Exhibit, lecture feature local role in American history

An upcoming lecture and an exhibit in the Pittsburg State University Special Collections and University Archives highlight the role this region played in an important chapter of American history.

“The Evolution of Upton Sinclair’s The Jungle: From Girard, Kansas, to American Classic” runs throughout the fall semester in PSU’s Axe Library. In conjunction with the exhibit, Kathy DeGrave, an English professor at PSU, will deliver a talk on “Taming the Jungle: How Upton Sinclair’s Fiery Novel Lost Some of Its Heat,” at 7 p.m. on Thursday, Oct. 6, in the Special Collections area of the library. DeGrave’s talk is part of the annual Gene DeGruson Lecture Series.

Steve Cox, curator of special collections and university archives, said the exhibit shows the development of Upton Sinclair’s “The Jungle,” from its commissioning and serialization in 1905 by the Girard, Kan., socialist newspaper, Appeal to Reason, to publication of the shorter first edition in book form in New York in 1906, to subsequent and later printings.

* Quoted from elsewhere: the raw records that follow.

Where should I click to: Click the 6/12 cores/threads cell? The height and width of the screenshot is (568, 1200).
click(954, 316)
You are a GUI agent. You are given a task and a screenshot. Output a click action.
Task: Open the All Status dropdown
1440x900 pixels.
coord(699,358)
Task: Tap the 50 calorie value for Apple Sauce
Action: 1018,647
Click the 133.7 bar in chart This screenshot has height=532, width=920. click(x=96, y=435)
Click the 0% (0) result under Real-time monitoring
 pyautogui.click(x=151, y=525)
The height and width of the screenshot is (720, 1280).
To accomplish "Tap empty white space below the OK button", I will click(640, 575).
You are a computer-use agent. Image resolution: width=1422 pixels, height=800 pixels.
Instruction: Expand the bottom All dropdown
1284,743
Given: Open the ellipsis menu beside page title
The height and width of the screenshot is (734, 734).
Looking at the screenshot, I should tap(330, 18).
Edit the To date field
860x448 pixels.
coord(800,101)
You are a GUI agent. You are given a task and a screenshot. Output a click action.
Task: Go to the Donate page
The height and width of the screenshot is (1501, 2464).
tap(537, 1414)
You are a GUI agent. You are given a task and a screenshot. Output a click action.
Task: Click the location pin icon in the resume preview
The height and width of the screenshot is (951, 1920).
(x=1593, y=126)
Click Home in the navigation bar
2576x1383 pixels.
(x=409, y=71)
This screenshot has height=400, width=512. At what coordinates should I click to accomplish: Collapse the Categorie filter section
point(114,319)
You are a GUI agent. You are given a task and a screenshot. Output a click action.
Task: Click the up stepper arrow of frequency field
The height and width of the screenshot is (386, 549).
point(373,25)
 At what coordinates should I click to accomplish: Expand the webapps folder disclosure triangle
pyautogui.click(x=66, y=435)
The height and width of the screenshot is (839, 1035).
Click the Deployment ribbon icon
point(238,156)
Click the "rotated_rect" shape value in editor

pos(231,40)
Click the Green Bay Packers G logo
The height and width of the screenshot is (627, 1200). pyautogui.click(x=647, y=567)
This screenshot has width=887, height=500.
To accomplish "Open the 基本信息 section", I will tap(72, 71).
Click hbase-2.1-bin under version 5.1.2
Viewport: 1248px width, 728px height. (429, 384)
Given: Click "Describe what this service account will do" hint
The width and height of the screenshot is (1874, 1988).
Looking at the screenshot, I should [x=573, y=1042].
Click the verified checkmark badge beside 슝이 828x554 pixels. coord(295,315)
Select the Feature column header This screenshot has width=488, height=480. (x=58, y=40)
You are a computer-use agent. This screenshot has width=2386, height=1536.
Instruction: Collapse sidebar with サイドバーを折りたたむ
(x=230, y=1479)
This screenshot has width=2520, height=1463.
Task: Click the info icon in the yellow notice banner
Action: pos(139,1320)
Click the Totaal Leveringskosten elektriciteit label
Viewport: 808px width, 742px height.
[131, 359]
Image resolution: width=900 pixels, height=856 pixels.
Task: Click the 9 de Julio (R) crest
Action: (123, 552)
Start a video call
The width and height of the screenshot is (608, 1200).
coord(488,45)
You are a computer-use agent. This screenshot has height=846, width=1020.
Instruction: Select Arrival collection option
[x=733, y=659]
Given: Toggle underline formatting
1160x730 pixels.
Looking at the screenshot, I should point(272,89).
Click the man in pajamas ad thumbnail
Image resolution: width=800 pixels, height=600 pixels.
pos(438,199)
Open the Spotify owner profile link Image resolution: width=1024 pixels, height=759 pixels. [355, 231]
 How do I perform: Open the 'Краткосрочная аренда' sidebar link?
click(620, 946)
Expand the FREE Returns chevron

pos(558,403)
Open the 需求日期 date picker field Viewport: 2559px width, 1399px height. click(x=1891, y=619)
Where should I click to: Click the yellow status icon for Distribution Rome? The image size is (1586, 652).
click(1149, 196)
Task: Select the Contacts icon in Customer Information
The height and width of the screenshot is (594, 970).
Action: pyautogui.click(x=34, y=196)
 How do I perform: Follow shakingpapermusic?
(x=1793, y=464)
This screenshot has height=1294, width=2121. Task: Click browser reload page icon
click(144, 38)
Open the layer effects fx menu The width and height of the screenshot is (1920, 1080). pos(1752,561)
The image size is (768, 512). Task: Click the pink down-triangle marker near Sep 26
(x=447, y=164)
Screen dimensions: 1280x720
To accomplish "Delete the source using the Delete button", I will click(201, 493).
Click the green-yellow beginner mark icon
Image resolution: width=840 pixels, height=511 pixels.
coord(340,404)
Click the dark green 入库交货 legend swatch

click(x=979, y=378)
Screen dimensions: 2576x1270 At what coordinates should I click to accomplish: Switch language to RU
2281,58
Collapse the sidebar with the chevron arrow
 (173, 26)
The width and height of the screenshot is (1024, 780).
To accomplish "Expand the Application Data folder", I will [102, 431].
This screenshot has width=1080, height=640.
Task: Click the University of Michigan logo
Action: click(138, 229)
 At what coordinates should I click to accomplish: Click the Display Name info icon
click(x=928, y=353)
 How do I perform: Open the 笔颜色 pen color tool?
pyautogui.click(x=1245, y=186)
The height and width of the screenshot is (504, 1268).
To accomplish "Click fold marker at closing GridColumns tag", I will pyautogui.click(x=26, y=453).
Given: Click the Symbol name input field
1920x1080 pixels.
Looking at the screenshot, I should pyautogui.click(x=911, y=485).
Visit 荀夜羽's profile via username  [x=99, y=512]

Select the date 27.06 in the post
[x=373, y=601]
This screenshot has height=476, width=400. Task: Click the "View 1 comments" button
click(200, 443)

“It was Sinclair’s intent to write a book exposing the exploitation of immigrant workers in the meat-packing industry, but in so doing, he exposed unhealthy and unsanitary meat and food processing practices resulting in the Pure Food and Drug Act of 1906,” Cox said.

The exhibit uses books and items drawn from the PSU Archives, including the collections of the Appeal to Reason press, and material from the papers of J. A. Wayland, editor of the Appeal to Reason, as well as items from the collection of Emanuel Haldeman-Julius, who purchased the Appeal to Reason in 1919 and turned it into his own publishing empire.